**What you will do**
The task calls for each record to be given again exactly.

**Input records**
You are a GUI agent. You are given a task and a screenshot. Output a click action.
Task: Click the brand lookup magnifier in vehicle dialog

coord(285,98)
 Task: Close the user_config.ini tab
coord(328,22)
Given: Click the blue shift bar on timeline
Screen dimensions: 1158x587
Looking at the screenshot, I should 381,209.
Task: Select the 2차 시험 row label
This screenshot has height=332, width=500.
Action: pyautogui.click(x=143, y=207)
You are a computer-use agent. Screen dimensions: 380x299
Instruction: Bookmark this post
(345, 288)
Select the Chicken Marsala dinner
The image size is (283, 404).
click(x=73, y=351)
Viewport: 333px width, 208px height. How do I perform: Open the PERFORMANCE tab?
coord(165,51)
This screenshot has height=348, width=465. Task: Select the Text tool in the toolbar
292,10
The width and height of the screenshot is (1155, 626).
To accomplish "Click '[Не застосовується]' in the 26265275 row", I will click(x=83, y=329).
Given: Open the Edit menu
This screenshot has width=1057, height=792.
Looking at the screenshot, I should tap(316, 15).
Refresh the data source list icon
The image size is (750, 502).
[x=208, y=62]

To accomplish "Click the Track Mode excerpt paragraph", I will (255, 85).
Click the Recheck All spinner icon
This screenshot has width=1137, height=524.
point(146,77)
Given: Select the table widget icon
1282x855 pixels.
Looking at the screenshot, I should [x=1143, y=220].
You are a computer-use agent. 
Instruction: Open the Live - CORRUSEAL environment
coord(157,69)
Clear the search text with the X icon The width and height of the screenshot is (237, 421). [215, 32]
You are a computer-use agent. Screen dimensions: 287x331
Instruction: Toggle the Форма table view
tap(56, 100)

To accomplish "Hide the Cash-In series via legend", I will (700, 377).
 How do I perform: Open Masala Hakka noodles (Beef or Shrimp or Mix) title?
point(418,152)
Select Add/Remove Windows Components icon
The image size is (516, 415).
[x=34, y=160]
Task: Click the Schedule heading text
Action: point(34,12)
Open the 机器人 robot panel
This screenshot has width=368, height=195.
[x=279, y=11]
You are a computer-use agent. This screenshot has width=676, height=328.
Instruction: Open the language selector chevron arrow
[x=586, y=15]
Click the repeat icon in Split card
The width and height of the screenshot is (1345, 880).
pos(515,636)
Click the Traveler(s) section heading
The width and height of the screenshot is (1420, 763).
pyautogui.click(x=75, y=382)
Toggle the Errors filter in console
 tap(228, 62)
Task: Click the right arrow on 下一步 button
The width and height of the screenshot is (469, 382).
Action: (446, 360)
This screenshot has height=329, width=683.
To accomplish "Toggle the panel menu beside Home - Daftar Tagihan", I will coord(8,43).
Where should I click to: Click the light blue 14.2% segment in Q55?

**Task response**
You are a GUI agent. You are given a task and a screenshot. Output a click action.
Task: Click the brand lookup magnifier in vehicle dialog

coord(285,98)
 Task: Close the user_config.ini tab
coord(328,22)
Given: Click the blue shift bar on timeline
Screen dimensions: 1158x587
Looking at the screenshot, I should 381,209.
Task: Select the 2차 시험 row label
This screenshot has height=332, width=500.
Action: pyautogui.click(x=143, y=207)
You are a computer-use agent. Screen dimensions: 380x299
Instruction: Bookmark this post
(345, 288)
Select the Chicken Marsala dinner
The image size is (283, 404).
click(x=73, y=351)
Viewport: 333px width, 208px height. How do I perform: Open the PERFORMANCE tab?
coord(165,51)
This screenshot has height=348, width=465. Task: Select the Text tool in the toolbar
292,10
The width and height of the screenshot is (1155, 626).
To accomplish "Click '[Не застосовується]' in the 26265275 row", I will click(x=83, y=329).
Given: Open the Edit menu
This screenshot has width=1057, height=792.
Looking at the screenshot, I should tap(316, 15).
Refresh the data source list icon
The image size is (750, 502).
[x=208, y=62]

To accomplish "Click the Track Mode excerpt paragraph", I will (255, 85).
Click the Recheck All spinner icon
This screenshot has width=1137, height=524.
point(146,77)
Given: Select the table widget icon
1282x855 pixels.
Looking at the screenshot, I should [x=1143, y=220].
You are a computer-use agent. 
Instruction: Open the Live - CORRUSEAL environment
coord(157,69)
Clear the search text with the X icon The width and height of the screenshot is (237, 421). [215, 32]
You are a computer-use agent. Screen dimensions: 287x331
Instruction: Toggle the Форма table view
tap(56, 100)

To accomplish "Hide the Cash-In series via legend", I will (700, 377).
 How do I perform: Open Masala Hakka noodles (Beef or Shrimp or Mix) title?
point(418,152)
Select Add/Remove Windows Components icon
The image size is (516, 415).
[x=34, y=160]
Task: Click the Schedule heading text
Action: point(34,12)
Open the 机器人 robot panel
This screenshot has width=368, height=195.
[x=279, y=11]
You are a computer-use agent. This screenshot has width=676, height=328.
Instruction: Open the language selector chevron arrow
[x=586, y=15]
Click the repeat icon in Split card
The width and height of the screenshot is (1345, 880).
pos(515,636)
Click the Traveler(s) section heading
The width and height of the screenshot is (1420, 763).
pyautogui.click(x=75, y=382)
Toggle the Errors filter in console
 tap(228, 62)
Task: Click the right arrow on 下一步 button
The width and height of the screenshot is (469, 382).
Action: (446, 360)
This screenshot has height=329, width=683.
To accomplish "Toggle the panel menu beside Home - Daftar Tagihan", I will coord(8,43).
Where should I click to: Click the light blue 14.2% segment in Q55?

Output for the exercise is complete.